▶ [EXTRACT TO READ]:
--------
# Fill That Cart!
## Introduction

Instacart is a grocery delivery platform where customers can place orders and have them delivered, similar to Uber Eats or DoorDash. The dataset provided here is a modified version of the original. Its size was reduced to speed up computations, and missing values and duplicates were intentionally introduced. Care was taken to preserve the original data distributions when making these changes.

# Data Dictionary

The dataset contains five tables. <br>
Below is a data dictionary listing each table’s columns and describing the data they contain.
instacart_orders.csv: Each row corresponds to an order placed through the Instacart app.

- `instacart_orders.csv`
    - `'order_id'`: unique ID number identifying each order.
    - `'user_id'`: unique ID number identifying each customer account.
    - `'order_number'`: the number of times this customer has placed an order.
    - `'order_dow'`: day of the week the order was placed (0 = Sunday).
    - `'order_hour_of_day'`: hour of the day the order was placed.
    - `'days_since_prior_order'`: number of days since this customer’s previous order.
- `products.csv`
    - `'product_id'`: unique ID number identifying each product.
    - `'product_name'`: name of the product.
    - `'aisle_id'`: unique ID number identifying each grocery aisle category.
    - `'department_id'`: unique ID number identifying each grocery department.
- `order_products.csv` 
    - `'order_id'`: unique ID number identifying each order.
    - `'product_id'`: unique ID number identifying each product.
    - `'add_to_cart_order'`: sequential order in which each item was added to the cart.
    - `'reordered'`: 0 if the customer has never ordered this product before, 1 if they have.
- `aisles.csv`
    - `'aisle_id'`: unique ID number identifying each grocery aisle category.
    - `'aisle'`: name of the aisle.
- `departments.csv`
    - `'department_id'`: unique ID number identifying each grocery department.
    - `'department'`: name of the department.

# 1. Inicialization

In [None]:
# Import functions
import sys
import os

sys.path.append(os.path.abspath('..'))

In [None]:
# import libraries: 
import pandas as pd
import numpy as np
from matplotlib import pyplot as plt

from src.null_columns import show_null_columns

In [None]:
# Extract the info from the Datasets
"""
The .csv files are separated by (;)
"""

#df_instacart_orders = pd.read_csv('../data/raw/instacart_orders.csv', sep= ';')
#df_products = pd.read_csv('../data/raw/products.csv', sep= ';')
#df_aisles = pd.read_csv('../data/raw/aisles.csv', sep= ';')
#df_departments = pd.read_csv('../data/raw/departments.csv', sep= ';')
#df_order_products = pd.read_csv('../data/raw/order_products.csv', sep= ';')

df_instacart_orders = pd.read_csv('C:\\Users\\gudia\\Documents\\Doc TripleTen\\Proyectos Sprint\\Sprint_4\\Proyecto\\instacart_orders.csv', sep=';')
df_products = pd.read_csv('C:\\Users\\gudia\\Documents\\Doc TripleTen\\Proyectos Sprint\\Sprint_4\\Proyecto\\products.csv', sep= ';')
--------
Records from the dataset
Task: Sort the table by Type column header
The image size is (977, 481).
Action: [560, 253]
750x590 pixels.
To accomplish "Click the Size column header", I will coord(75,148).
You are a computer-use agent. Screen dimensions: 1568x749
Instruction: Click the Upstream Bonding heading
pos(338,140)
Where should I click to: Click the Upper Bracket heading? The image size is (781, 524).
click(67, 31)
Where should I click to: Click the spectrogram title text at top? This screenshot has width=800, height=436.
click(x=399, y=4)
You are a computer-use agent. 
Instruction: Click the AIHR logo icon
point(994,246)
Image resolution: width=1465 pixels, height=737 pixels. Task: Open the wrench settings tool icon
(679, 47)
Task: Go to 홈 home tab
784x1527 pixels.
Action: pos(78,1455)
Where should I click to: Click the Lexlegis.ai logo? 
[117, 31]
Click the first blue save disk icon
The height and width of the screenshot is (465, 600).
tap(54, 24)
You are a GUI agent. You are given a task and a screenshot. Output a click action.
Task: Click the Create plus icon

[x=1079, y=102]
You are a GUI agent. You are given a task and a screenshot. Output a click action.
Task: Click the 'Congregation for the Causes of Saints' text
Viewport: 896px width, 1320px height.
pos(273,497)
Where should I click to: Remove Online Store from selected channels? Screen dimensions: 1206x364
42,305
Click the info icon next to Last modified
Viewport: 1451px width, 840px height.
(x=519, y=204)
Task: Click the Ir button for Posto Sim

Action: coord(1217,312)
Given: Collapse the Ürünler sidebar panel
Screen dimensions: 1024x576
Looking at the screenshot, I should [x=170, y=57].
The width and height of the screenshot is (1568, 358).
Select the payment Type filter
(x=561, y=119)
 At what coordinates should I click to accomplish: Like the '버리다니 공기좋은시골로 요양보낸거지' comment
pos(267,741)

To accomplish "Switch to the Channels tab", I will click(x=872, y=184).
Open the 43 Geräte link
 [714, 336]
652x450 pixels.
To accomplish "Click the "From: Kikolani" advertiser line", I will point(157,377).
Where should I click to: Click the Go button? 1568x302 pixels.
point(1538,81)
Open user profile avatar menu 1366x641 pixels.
--------
▶ [TASK REQUIREMENTS]: Reproduce the passage of the Instacart notebook between "instacart_orders.csv: Each row" and "(0 = Sunday).", inclusive. These items are separate material and are not part of the Instacart notebook.

▶ [SOLUTION FOR THIS PROBLEM]:
instacart_orders.csv: Each row corresponds to an order placed through the Instacart app.

- `instacart_orders.csv`
    - `'order_id'`: unique ID number identifying each order.
    - `'user_id'`: unique ID number identifying each customer account.
    - `'order_number'`: the number of times this customer has placed an order.
    - `'order_dow'`: day of the week the order was placed (0 = Sunday).